Print the data from the line containing "The width and" through the line containing "pyautogui.click(x=179, y=103)", both included, reproducing each line unchanged and leaving out the pictures.
# START OF Data records
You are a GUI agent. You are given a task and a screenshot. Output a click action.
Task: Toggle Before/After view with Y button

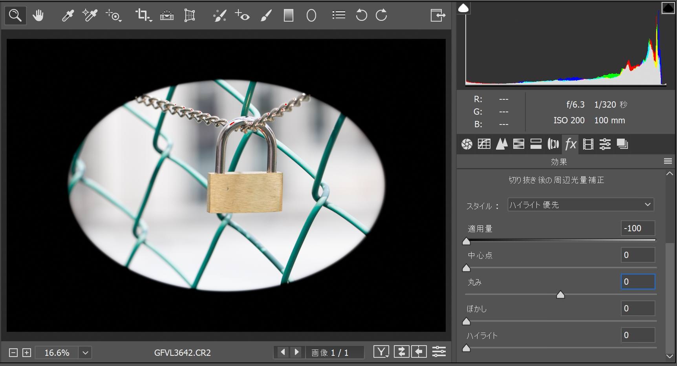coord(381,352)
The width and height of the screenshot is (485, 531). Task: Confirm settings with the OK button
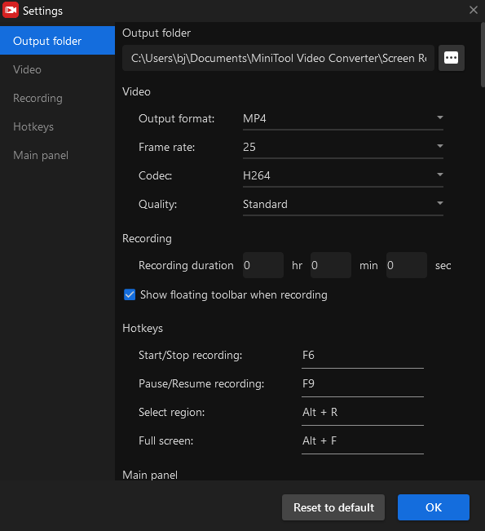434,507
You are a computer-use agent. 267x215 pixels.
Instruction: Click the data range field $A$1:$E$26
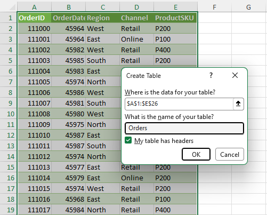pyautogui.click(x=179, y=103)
# END OF Data records
# START OF Data records
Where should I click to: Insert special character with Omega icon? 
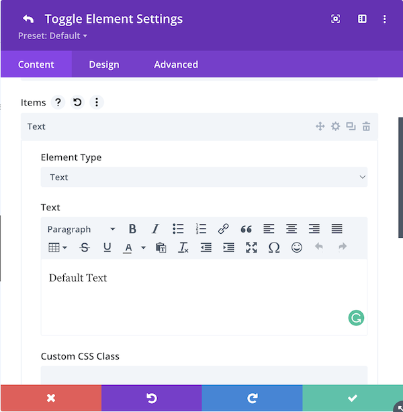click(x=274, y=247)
# END OF Data records
# START OF Data records
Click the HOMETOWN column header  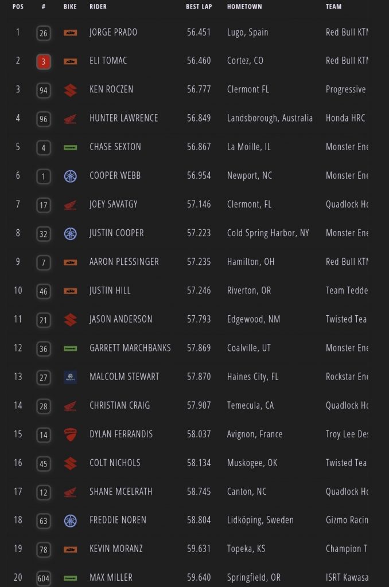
# END OF Data records
Full solution:
The width and height of the screenshot is (485, 531). Task: Confirm settings with the OK button
434,507
You are a computer-use agent. 267x215 pixels.
Instruction: Click the data range field $A$1:$E$26
pyautogui.click(x=179, y=103)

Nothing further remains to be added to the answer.